Instantiating the INPUT component
The line val input = INPUT(path = "data.csv")
places on the workflow an
instance of the INPUT component, which exists in a bundle called builtin. The
builtin bundle is imported using import anduril.builtin._
. The
anduril.builtin
package provides a Scala class called INPUT that
encapsulates the interface of this component, and a constructor function that
is used to place instances of INPUT on the workflow. Conceptually, the code in
the builtin bundle looks like the following:
/** Create an instance of the INPUT component, and place it on the workflow. */
def INPUT(path: String, recursive: Boolean = true): INPUT = {
// 1. Create an instance of INPUT class using given parameters
// 2. Place the instance on the workflow
// 3. Return the instance
}
/** Encapsulate the implementation of the INPUT component. Provide access
* to output ports of the component. */
class INPUT extends org.anduril.runtime.Component {
/** Handle to the imported file or folder. */
val out: org.anduril.runtime.Port = ...
...
}
INPUT has no input ports, has two parameters (path
and recursive
), and one
output port (out
). We create an instance by providing a value ("data.csv"
)
for path
; we can omit recursive
because it has a default value. After
creating the instance, we can access the handle of the imported file as
input.out
. Keep in mind that during workflow construction, input.out
does
not contain the actual contents of the file, because the workflow has not yet
been executed. Rather, it is a handle in the workflow configuration network.

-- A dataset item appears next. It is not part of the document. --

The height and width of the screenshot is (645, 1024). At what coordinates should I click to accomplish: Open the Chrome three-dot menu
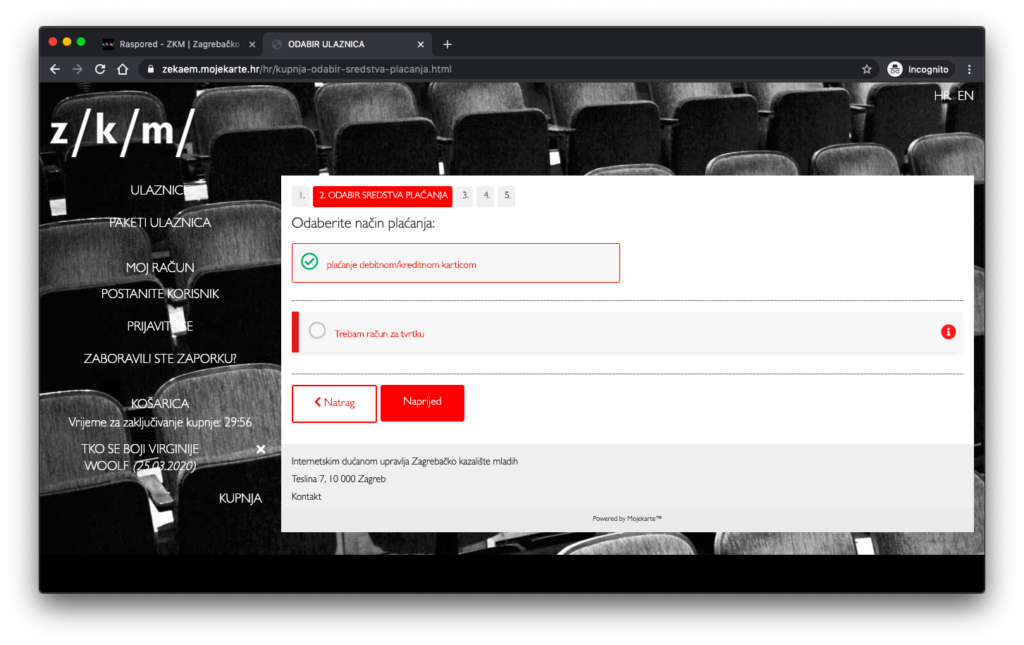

Instantiating the CSVSort component
In a similar manner, val sorted = CSVSort(input.out, types = "Gene=string")
instantiates the CSVSort component. CSVSort lives in the tools bundle
(anduril.tools
). Its interface looks like the following:
def CSVSort(in: anduril.builtin.CSV, types: String = ""): CSVSort = { ... }
class CSVSort extends org.anduril.runtime.Component {
val out: anduril.builtin.CSV = ...
val status: anduril.builtin.TextFile = ...
...
}
type anduril.builtin.CSV = org.anduril.runtime.Port
type anduril.builtin.TextFile = org.anduril.runtime.Port
CSVSort has one input port, named in
, whose type is CSV. The type CSV is
provided by the builtin bundle. Port types are used by Anduril to verify the
correctness of workflows: this reduces errors such as trying to provide a ZIP
file for CSVSort. CSVSort also has a String parameter named types
(it
actually has other parameters as well, but they are omitted for simplicity).

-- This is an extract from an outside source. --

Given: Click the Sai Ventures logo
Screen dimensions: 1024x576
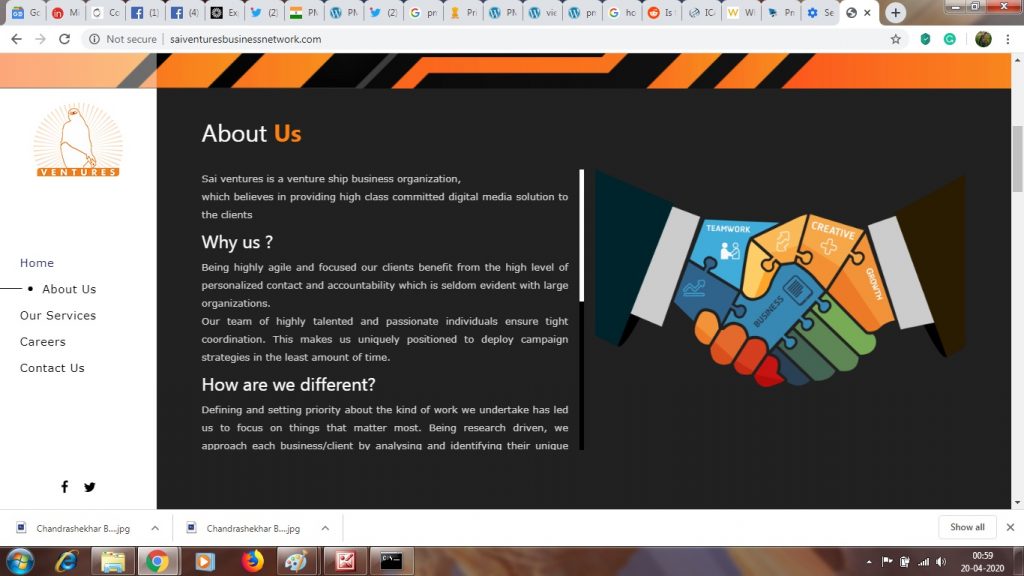Looking at the screenshot, I should [78, 141].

It specifies the types of the columns for sorting, such as numeric or string.
From the documentation of CSVSort, we learn that the default sorting is
numeric, so we specify string sorting for the Gene
column for our workflow.
When creating the CSVSort instance, we need to provide a handle to a CSV file.
We obtain this from our INPUT instance. INPUT is a generic component that
can provide input files to any other component: its out
port is a valid
CSV file handle.
When the CSVSort instance is placed on the workflow, it is connected to the
INPUT instance to mark a dependency. This happens automatically when we
specify input.out
as the value for the in
argument.
CSVSort has two output ports: the sorted CSV file (out
), and a simple text
file (status
) that indicates whether the input was already sorted. The
latter has the type TextFile, provided by the builtin bundle. The output
corresponding to status
is in the file result_two-components/sorted/status.txt
.
Syntax variation for accessing output ports
There are a few syntactic alternatives to accessing the output ports of a
component (in this case, the out
port of input
):
input.out
accesses using a named field.input("out")
accesses using a string parameter. This is useful when the port name is accessed dynamically, or you don’t know the type of the component that produced it and cannot rely on the presence of the named field.input
without a port specifier works for components that have exactly one output port. In this case, the component is interpreted as a port in this context.input._1
(orinput._2
, etc.) accesses using position. The order is defined in the component documentation page.